Lent is a time when we prepare ourselves for Easter by doing pennance and recognising our many sins. Back in the day, one would give up something, and then the bsihops started telling us to do something extra. After the success of last year, I’m giving up the drink, and as I’m already doing a daily rosary, I asked my wife to join me in praying it. It’s not always easy as she complains about the old fashioned way I say the prayers in French calling God Vous instead of the more modern Tu. I’m more familiar with the credo in French as I learnt it when Killian was a boy. but we still manage to do it though and find a common understanding, much like in our married lives. I started gently by doing on decade with her, but we’re gradually moving up a notch and by Easter I would hope for us to be able to do a full rosary together. I don’t know what effect it might have on us both, but one has to trust in God’s paln for us, and no prayer is ever wasted and sometimes are even answered when you least expect it…

Welcome to 2023


First of all, Dear Reader, I wish you a very Happy New Year for 2023! May it be better than 2022 and may it bring you everything you need to continue your life journey. At this time of year, we all tend to look forwards and backwards, and it seems fitting that Janus, the two-faced god, gave his name to January. We look backwards to the preceding year to see what we can learn from our experiences, good or bad, and forwards to the new year with hope and an expectation of change.

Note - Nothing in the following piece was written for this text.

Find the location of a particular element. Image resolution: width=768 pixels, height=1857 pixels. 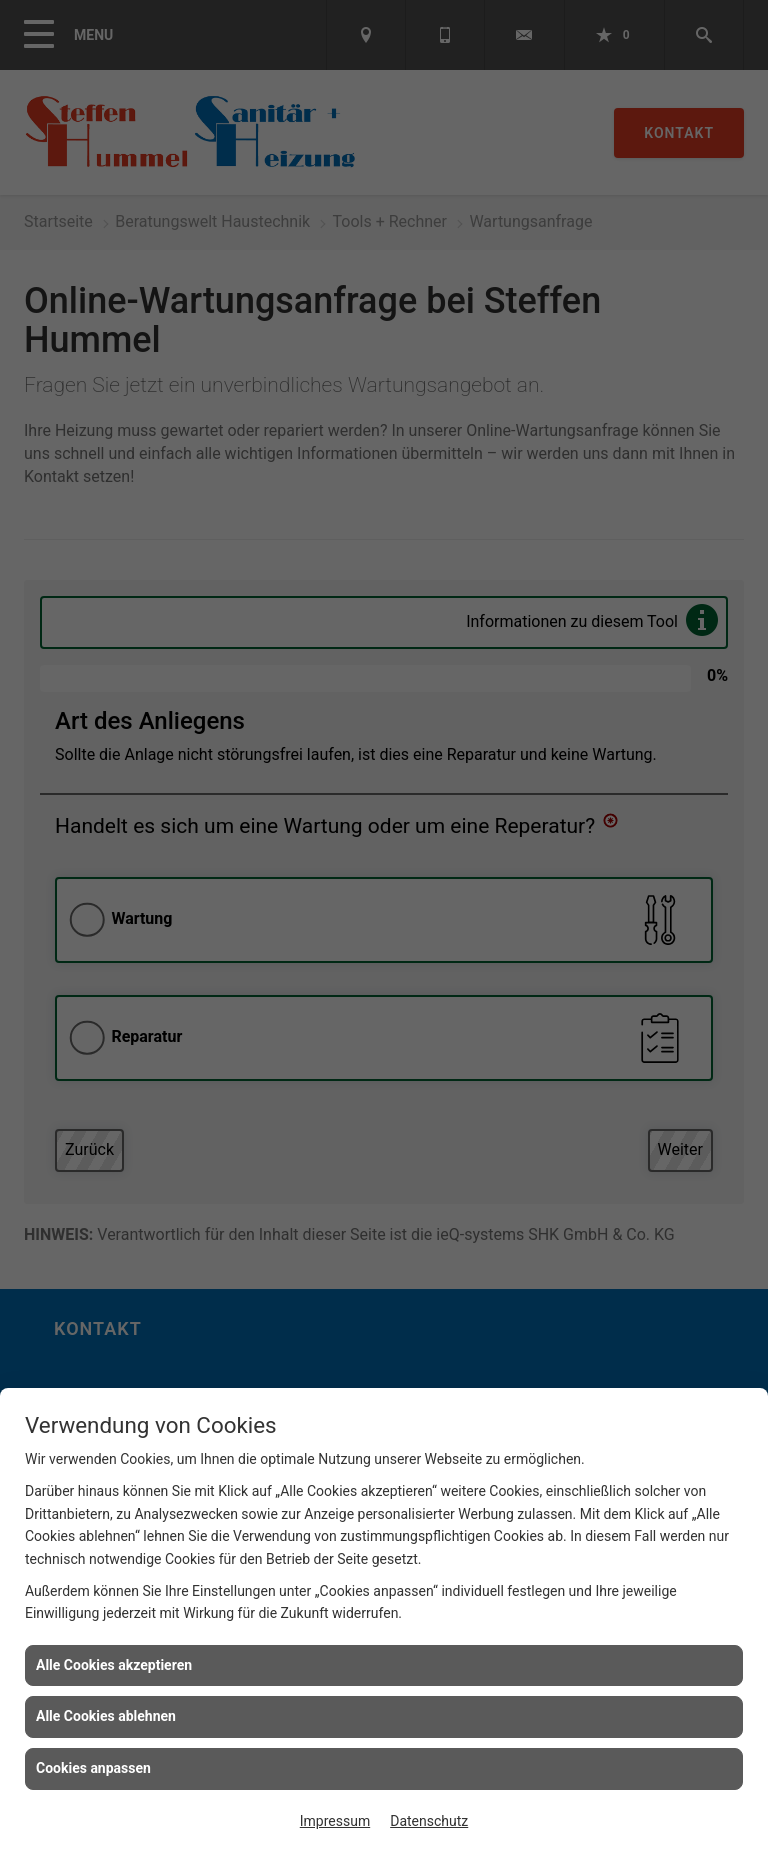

2022 saw my first contact with Covid back in March. Not the most pleasant of experiences, and I think I gave it a 1 out of 5 rating… It saw the war in Ukraine, and our fears of Russia going mad and destroying the entire continent. This, despite prayer, seems to still be the case, except at the cost of so much human life. Roe v Wade was overturned in the US and hope was given to the Pro-life movement. It saw my first trip back to the UK since 2019, and it was wonderful being back and seeing family after such a long time. In the final days of the year, it saw the death of Pope Benedict XVI, one of the most misunderstood popes of these times. On a personal note, we were so worried about Molly, our family dog, and feared losing her in December. Fortunately, she is a lot better but it was a close shave. It might sound silly to some, how one can get so emotionally attached to an animal, but I swear I was writing her obituary in my mind and crying about the whole thing.

For Christmas this year, I am happy to report a total lack of drama, and on the contrary, think the whole shebang went off wonderfully. This was in part thanks to the visit of two of my nieces who came to spend this special time with us. One of the nieces even came to midnight mass with me and the next day, Christmas Day, the six of us were together for mass which just shows how special Christmas is. It just shows how the simplest of things can have so much meaning and how they can bring us such joy.

I was on holiday the week before Christmas and the week after Christmas. It would appear that I might have even lost a tiny amount of weight, and some of my t-shirts seem to be less tight. It might not last, but for the moment I’m just going to enjoy it.

It was just so special to have time with my family and have them around me. I took the girls into Nantes to share some of my world with them, and believe it or not, I had a camera with me, so I might just have to share some of my world with you, too! The weather was abysmal, but on the last day before the return to work, the sun was out and I went into town to have some special Ian time, and just wonder the streets between confession, and missing the pub being open. It is likely, however, that I pop in this weekend to wish my friends a Happy New Year too!